Most of films in the university archives are in 16mm or 8mm formats, with some 35 mm in the collection. The holdings span such formats as DVD, VHS and older and even extinct television formats. The paper collections include scripts, storyboards, promotional material, memos and other correspondences.

Rachael Stoeltje, film librarian for the Herman B Wells Library, said the library staff is working to catalog more than 30,000 items, which will be made available through a searchable database. Before this work began, librarians were receiving one or two requests for footage each week by people making documentaries or commercial films.

Waller said the renewed emphasis on accessibility raises a broad spectrum of possibilities. He is particularly fond of the educational films, which include topics ranging from Japan in the 1950s, World War II propaganda and sex education. Waller pointed out that these older films and technology are already fast friends, with snippets turning up in widely viewed YouTube videos (search YouTube for videos about "manners"). They provide an intriguing, and often humorous glance into the period in which they were made.

"This material will appeal to filmmakers, researchers, undergrads conducting research, people making documentaries for TV and others," Waller said.

"This is a time of incredible potential for preserving and enhancing Indiana University's vast archival holdings," Vickers said. "Most importantly, the IU Cinema enables us to reach across campus into our incredible archives and share these gems with a new audience."

A place for film

The majestic building that once housed the University Theatre will reopen in January 2011 as the new Indiana University Cinema, a world-class space for the scholarly study of film and the highest standards of exhibition of film in its traditional and modern forms.

The recently updated space seamlessly blends the building's classic 1930s architecture with modern lines, featuring several panels of the historic Indiana Murals painted by Thomas Hart Benton for the 1933 Chicago World's Fair. One of just 10 THX-certified university cinemas across the country, IU Cinema offers the highest quality motion picture experience available, with the best in 16mm and 35mm film projectors, as well as 2K and 4K digital cinema equipment, all of which were expertly installed by Sony.

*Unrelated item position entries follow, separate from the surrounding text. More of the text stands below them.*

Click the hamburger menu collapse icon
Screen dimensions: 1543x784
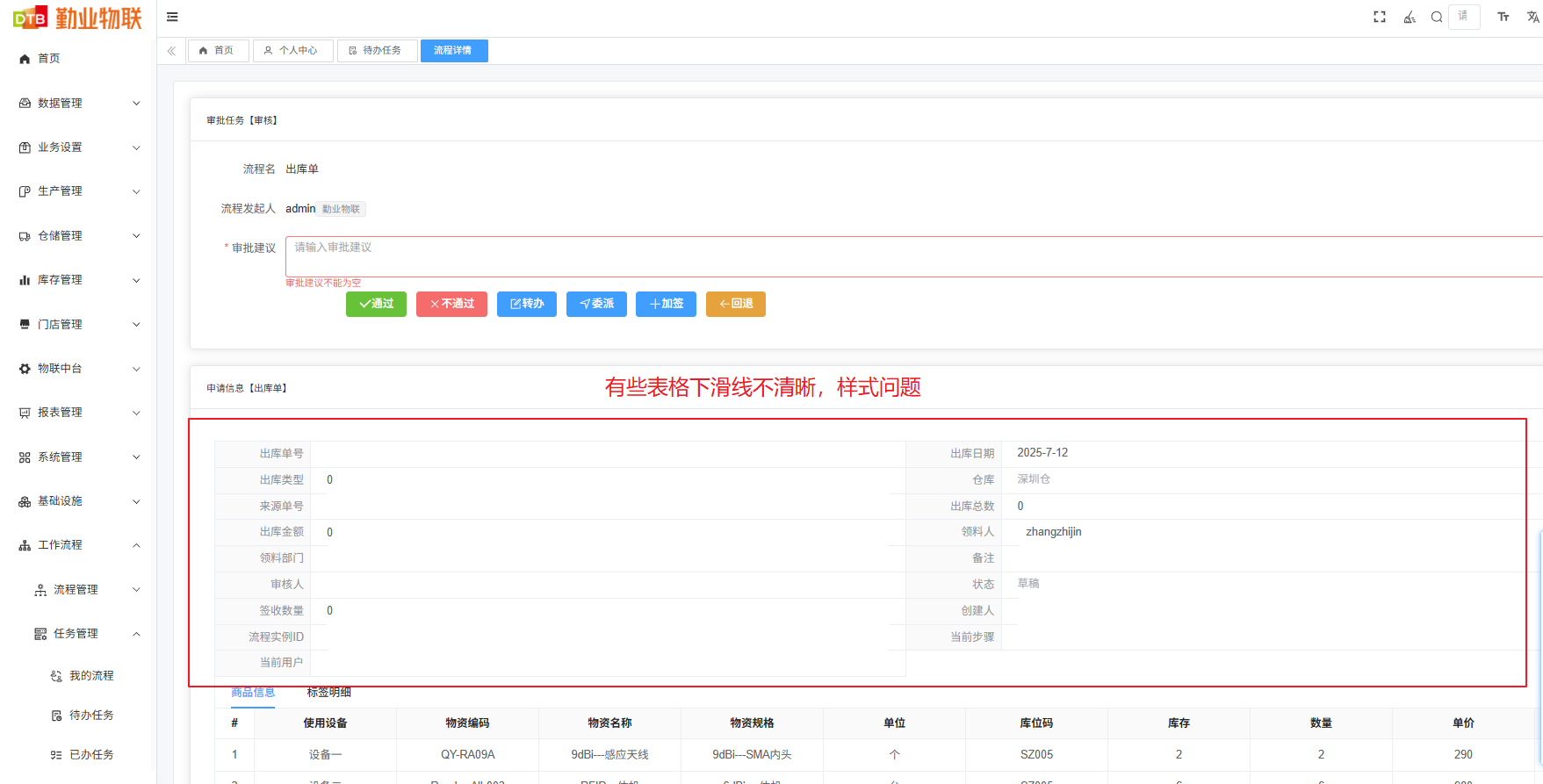(x=172, y=17)
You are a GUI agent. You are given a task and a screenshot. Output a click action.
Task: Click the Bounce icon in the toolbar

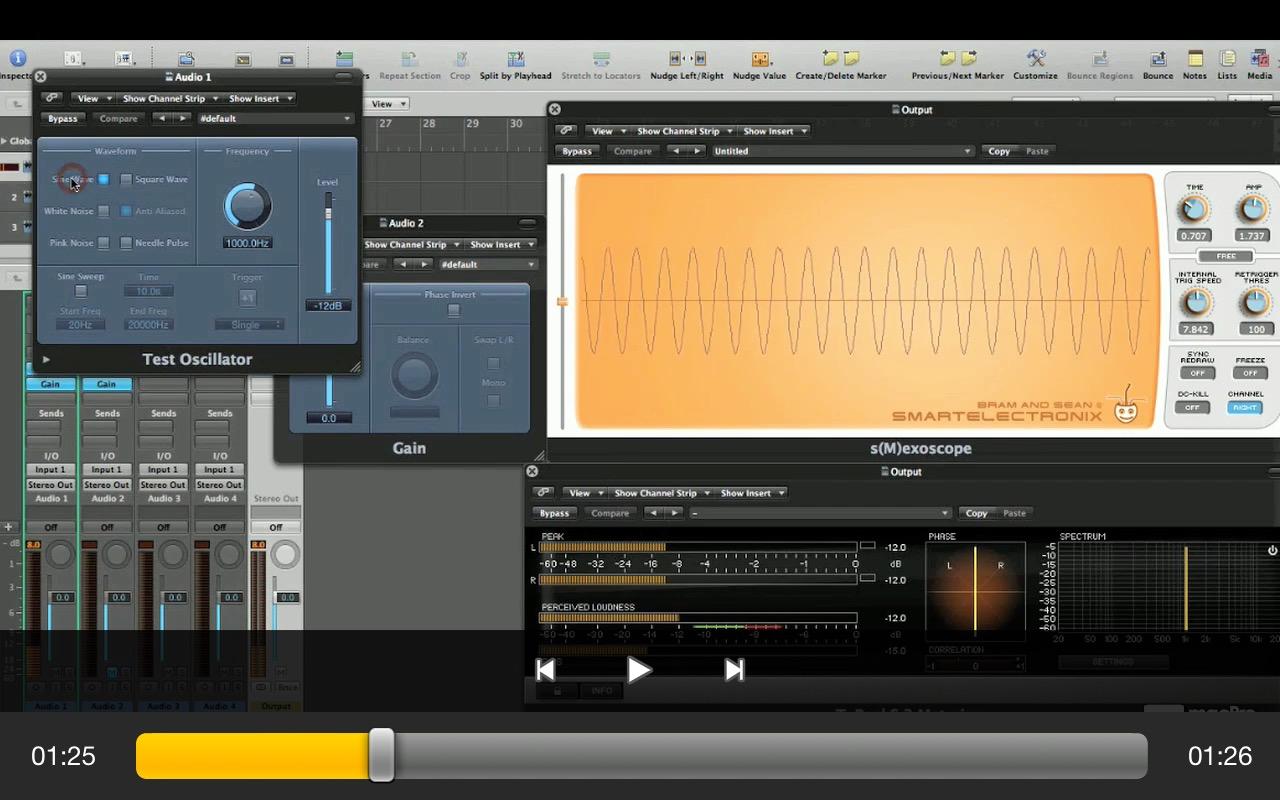point(1158,60)
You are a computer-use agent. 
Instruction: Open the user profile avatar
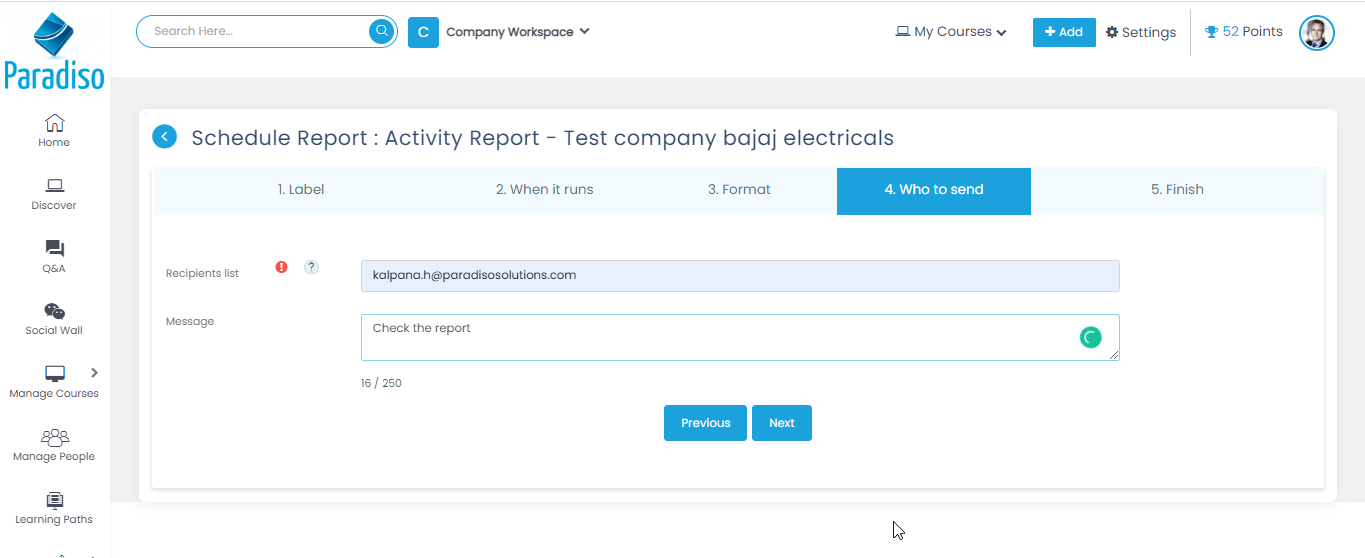coord(1316,33)
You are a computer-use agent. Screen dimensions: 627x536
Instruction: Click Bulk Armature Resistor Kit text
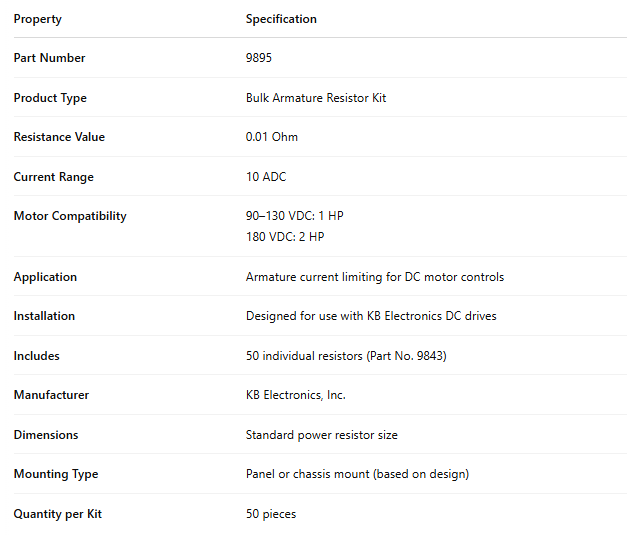pyautogui.click(x=316, y=98)
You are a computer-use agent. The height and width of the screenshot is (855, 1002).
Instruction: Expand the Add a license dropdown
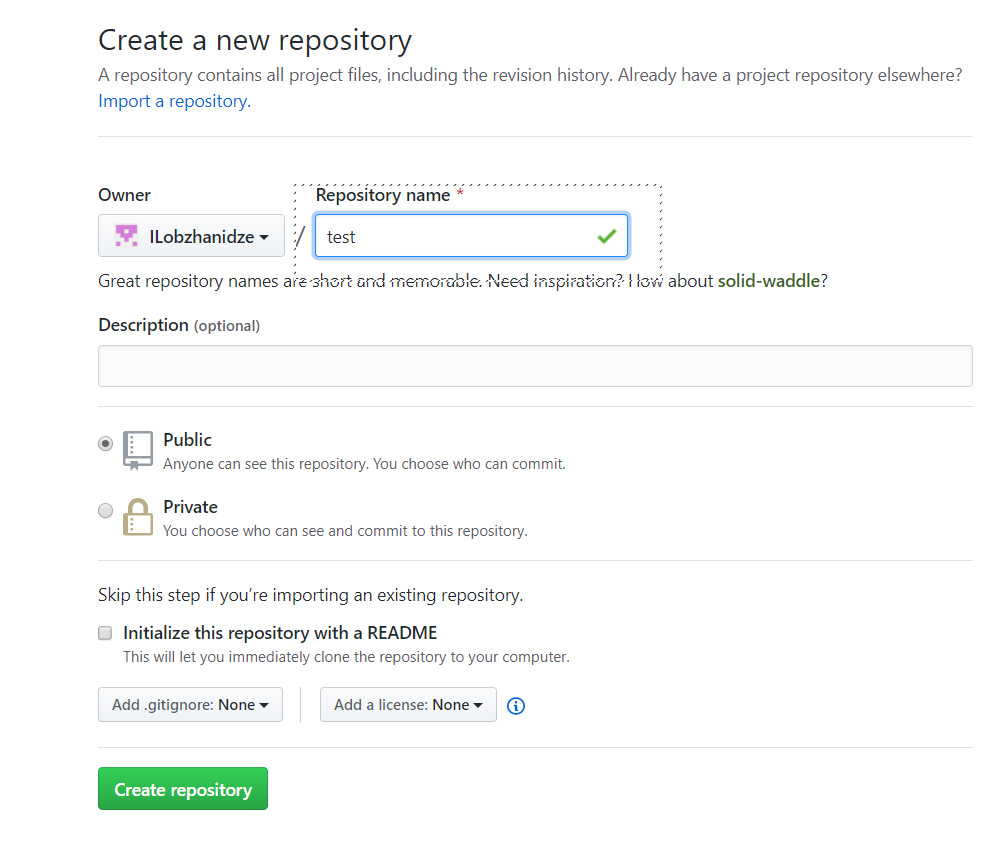[408, 705]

IU Cinema will host film premieres and rare archival screenings, film festivals, conferences, filmmaker retrospectives and silent films accompanied by live music. Space will also be available for lectures, visiting film scholars and screening of materials from the IU Archives, including the Black Film Center Archive, the David Bradley Collection and the Peter Bogdanovich Collection.

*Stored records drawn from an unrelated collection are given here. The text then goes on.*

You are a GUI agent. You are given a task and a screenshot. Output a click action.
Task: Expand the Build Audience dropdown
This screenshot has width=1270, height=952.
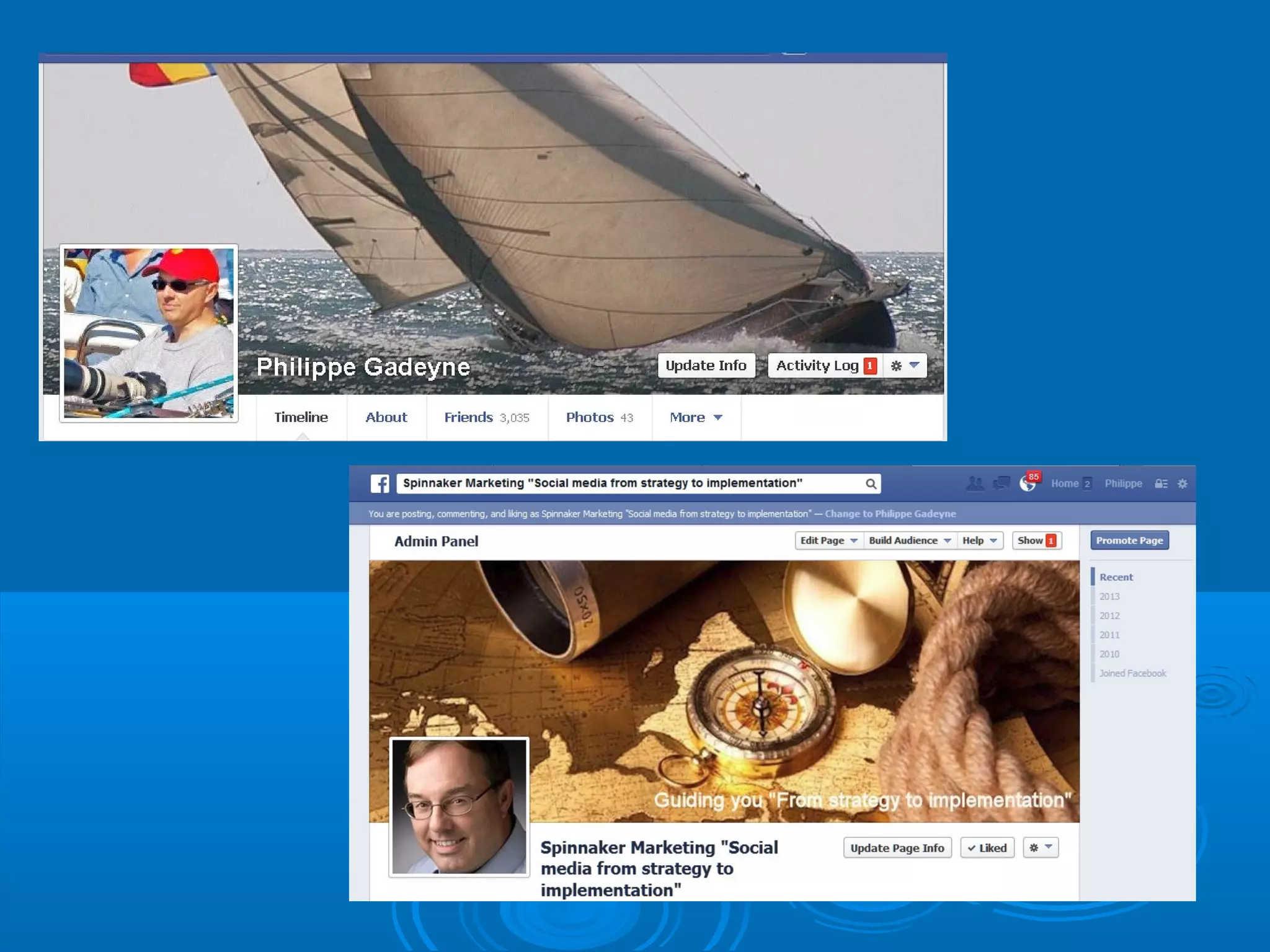(910, 540)
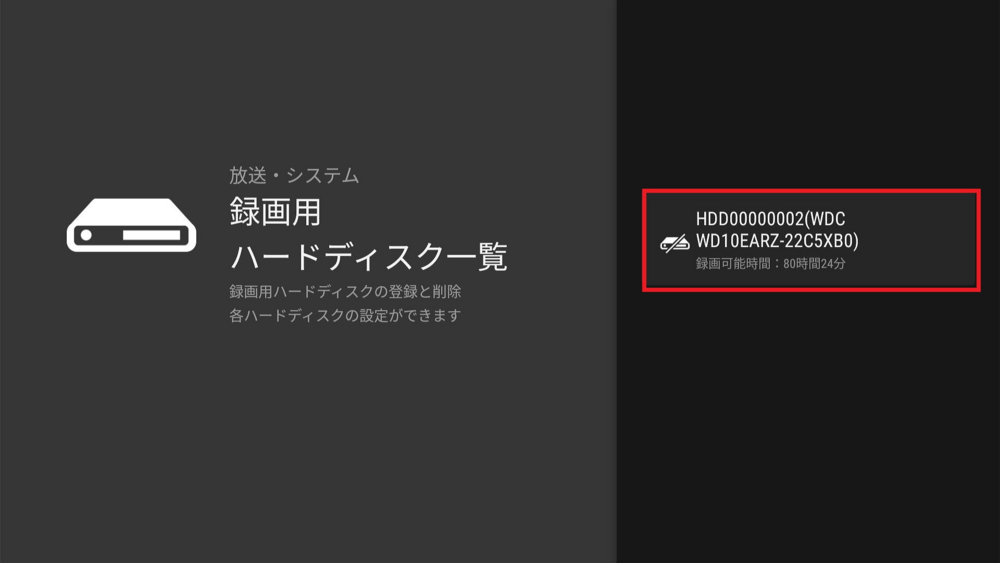Click the システム word in the breadcrumb
This screenshot has height=563, width=1000.
point(323,175)

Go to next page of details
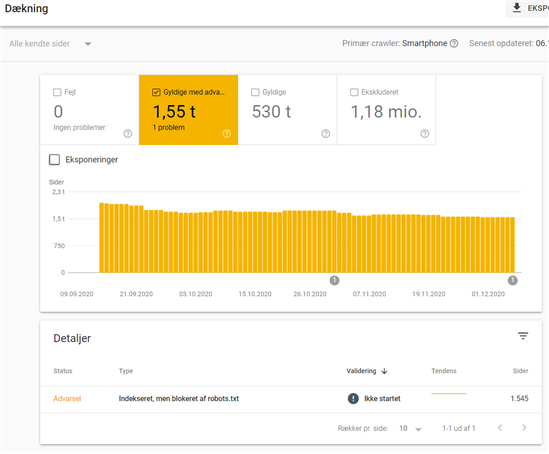tap(524, 428)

The IU Cinema will strive to become one of the best public screening rooms in the country — eventually, with a film program to match — offering patrons an unforgettable, unparalleled service experience. Along with outstanding programming and exhibitions, the IU Cinema will develop touring film programs, commission new silent film scores, initiate restorations and partner with established cinemas across the U.S. to build exceptional intercollegiate programs.